PS. We make a day of it with calling coyotes in the scab rocks.

 
Parts of NE WA are sort of a wilderness haven in a huge populated (Pugetropolis) urban state. Most Seattle & urban WA residents don't have clue how remote & wild parts of NE WA are.

As for Crab Creek in Lincoln County, WA - Hardings Rd & Rt 23, spent many hours there shooting rockchucks - alfalfa & talus slopes. Tiny little rainbow trouts & other small fishes in Crab Creek. Lots of rattle snakes near marshy wet areas.
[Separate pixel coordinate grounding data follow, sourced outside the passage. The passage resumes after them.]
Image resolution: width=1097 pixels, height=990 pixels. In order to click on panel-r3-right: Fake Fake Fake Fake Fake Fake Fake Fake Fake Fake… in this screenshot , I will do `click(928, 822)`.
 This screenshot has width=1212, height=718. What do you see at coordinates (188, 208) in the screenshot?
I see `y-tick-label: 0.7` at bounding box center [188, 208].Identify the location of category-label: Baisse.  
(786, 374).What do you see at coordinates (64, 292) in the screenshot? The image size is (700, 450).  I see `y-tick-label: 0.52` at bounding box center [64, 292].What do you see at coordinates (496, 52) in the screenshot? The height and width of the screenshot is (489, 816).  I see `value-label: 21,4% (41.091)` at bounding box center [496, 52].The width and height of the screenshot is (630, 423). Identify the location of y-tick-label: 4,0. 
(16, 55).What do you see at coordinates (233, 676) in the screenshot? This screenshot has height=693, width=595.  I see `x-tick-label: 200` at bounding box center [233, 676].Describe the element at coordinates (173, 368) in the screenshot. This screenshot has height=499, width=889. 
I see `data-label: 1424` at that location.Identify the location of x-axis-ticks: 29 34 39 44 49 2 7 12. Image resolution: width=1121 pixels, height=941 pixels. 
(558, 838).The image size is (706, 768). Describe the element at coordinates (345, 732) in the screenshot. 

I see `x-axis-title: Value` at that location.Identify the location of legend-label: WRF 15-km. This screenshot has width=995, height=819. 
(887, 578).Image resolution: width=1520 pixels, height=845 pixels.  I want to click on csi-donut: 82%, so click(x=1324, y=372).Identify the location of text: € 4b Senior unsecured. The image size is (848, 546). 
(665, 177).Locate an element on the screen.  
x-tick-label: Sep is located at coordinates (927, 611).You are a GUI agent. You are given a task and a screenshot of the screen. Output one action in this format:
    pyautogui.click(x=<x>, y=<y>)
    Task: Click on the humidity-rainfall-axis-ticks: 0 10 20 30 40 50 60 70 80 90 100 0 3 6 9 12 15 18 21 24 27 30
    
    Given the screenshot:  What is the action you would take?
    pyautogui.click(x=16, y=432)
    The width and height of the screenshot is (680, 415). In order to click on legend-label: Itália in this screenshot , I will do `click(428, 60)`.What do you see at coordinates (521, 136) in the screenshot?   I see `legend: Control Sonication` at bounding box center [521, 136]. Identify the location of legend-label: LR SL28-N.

The channeled scablands around Sprague WA are a result of a series of huge floods caused by failure(s) of a 2000-foot-high ice dam located between Clark Fork ID & Noxon MT, that backed up Lake Missoula, 13,000 to 15,000 years ago. Huge blasts of water gushed down from the ancient Lake Missoula thru N Idaho pan handle then just north of Spokane then to the Sprague WA area then SW to Colombia River. The channeled scablands consist of many pothole like features some 50 to 200 yards wide having basalt rims with steep slopes. Viewing this area from a distance it appears to flat but when crossing on foot the potholes appear & make for a circuitous route. Lots of hidden wildlife like deers & coyotes down in the potholes (basins). Not good farmland for growing wheat.